> Hello List,
>
> I've been upgrading an old Django 1.1.x app to use Django 1.3, and am
> having a problem with nested formsets.
>
...
>
>
>
I omitted one important fact in this write-up. In Nathan's original code,
the lowest level formset is created like this:
TenantFormset(data=self.data,
instance=instance,
prefix='TENANTS_%s' % pk_value)
where instance is an instance of Building, the "parent" or container
for tenants and self is an instance of
class BaseBuildingFormset(BaseInlineFormSet)
which is instantiated like this:
BuildingFormset = inlineformset_factory(models.Block,
models.Building,
formset=BaseBuildingFormset,
extra=1)
I omitted to mention that to get around this I stopped passing in self.data,
which led to the behaviour that I described in my original post. Apologies
if this misled anyone.
Up to Django 1.2.5, Nathan's code works fine. However at 1.3, if self.data
is passed to TenantFormset, it turns out to be empty and a ValidationError
is raised because the ManagementForm information has not been supplied.
This is the intended consequewnce of #11418, AFAICT.

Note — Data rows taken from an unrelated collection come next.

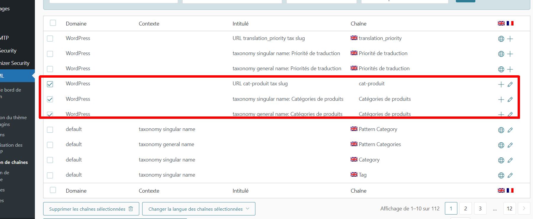The image size is (533, 219).
Task: Delete selected strings with 'Supprimer les chaînes sélectionnées'
Action: point(91,209)
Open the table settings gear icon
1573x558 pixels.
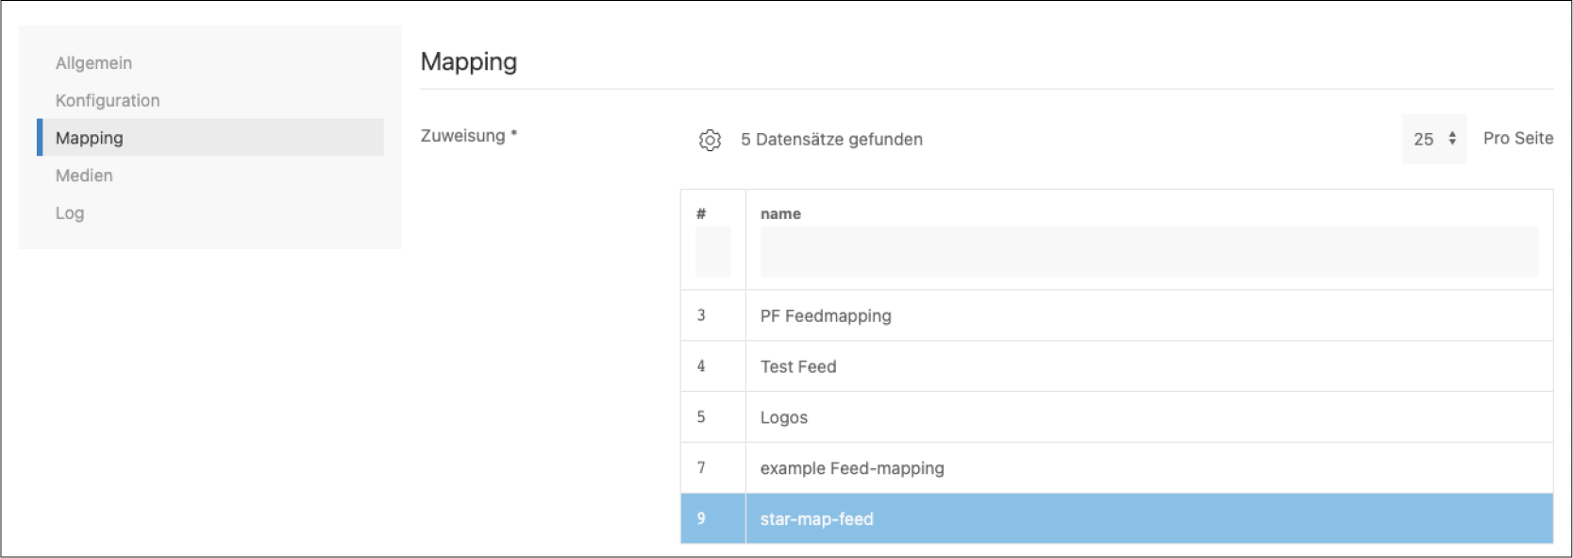coord(710,140)
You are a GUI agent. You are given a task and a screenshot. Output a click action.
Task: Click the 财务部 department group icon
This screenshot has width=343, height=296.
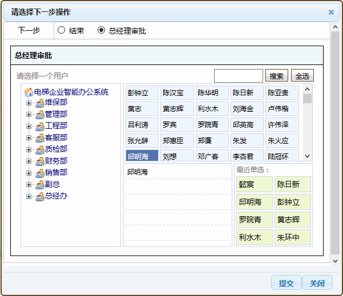40,161
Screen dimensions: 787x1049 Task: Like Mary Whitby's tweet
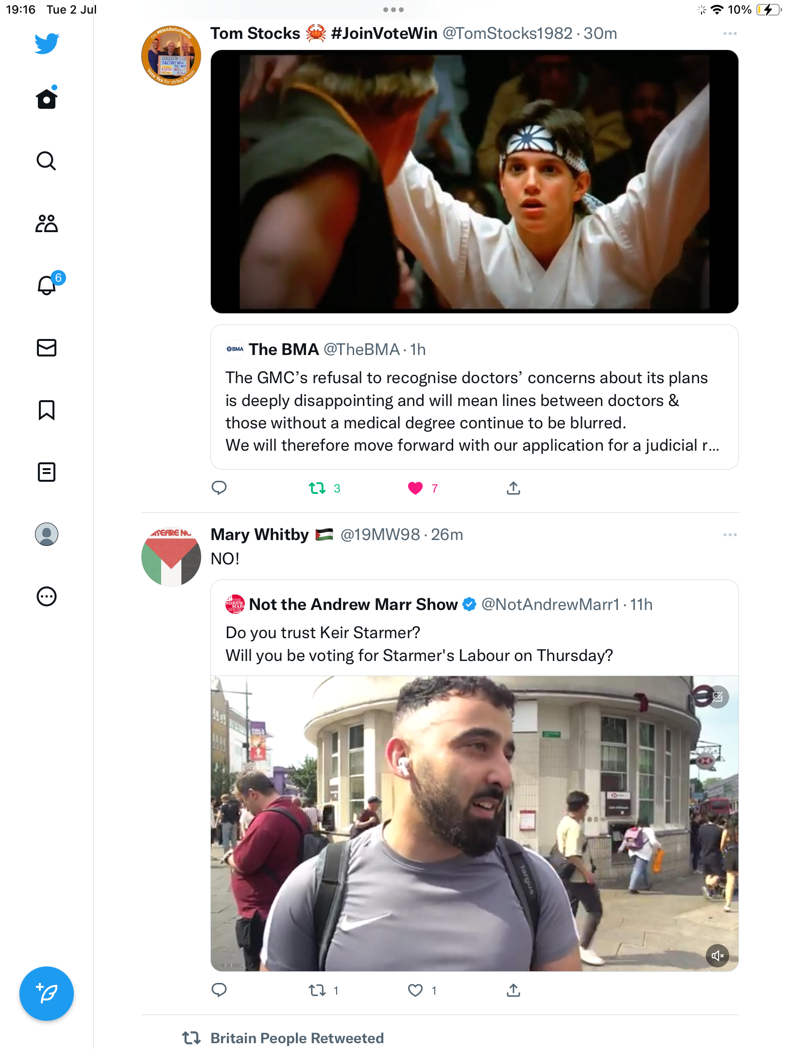coord(415,990)
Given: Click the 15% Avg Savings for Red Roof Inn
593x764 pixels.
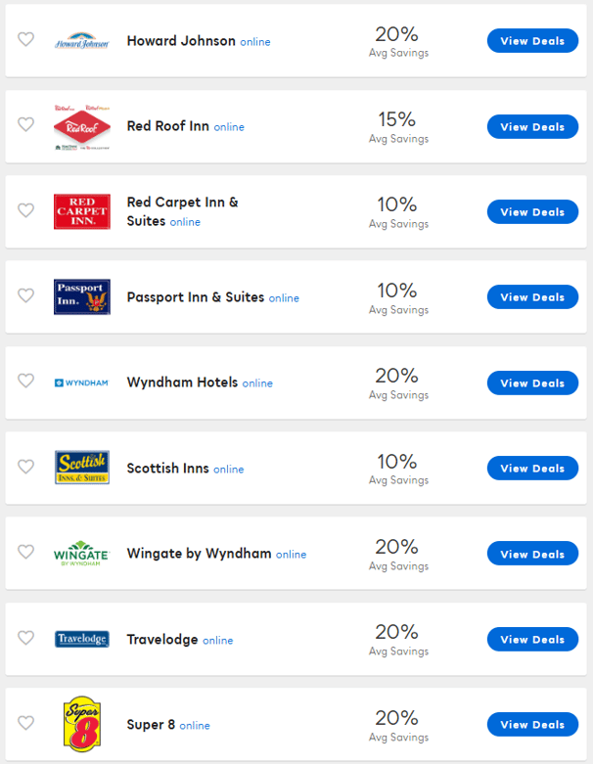Looking at the screenshot, I should (397, 126).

Working on the assumption that self.data should contain the
ManagementForm data I've tried populating it with said data, but
ValidationError is still raised.
My use case is slightly simpler than Nathan's example as I just need to edit
existing objects, so I'm going to try populating the formsets using
querysets rather than instances.
Does anyone have any other ideas on how this might be made to work?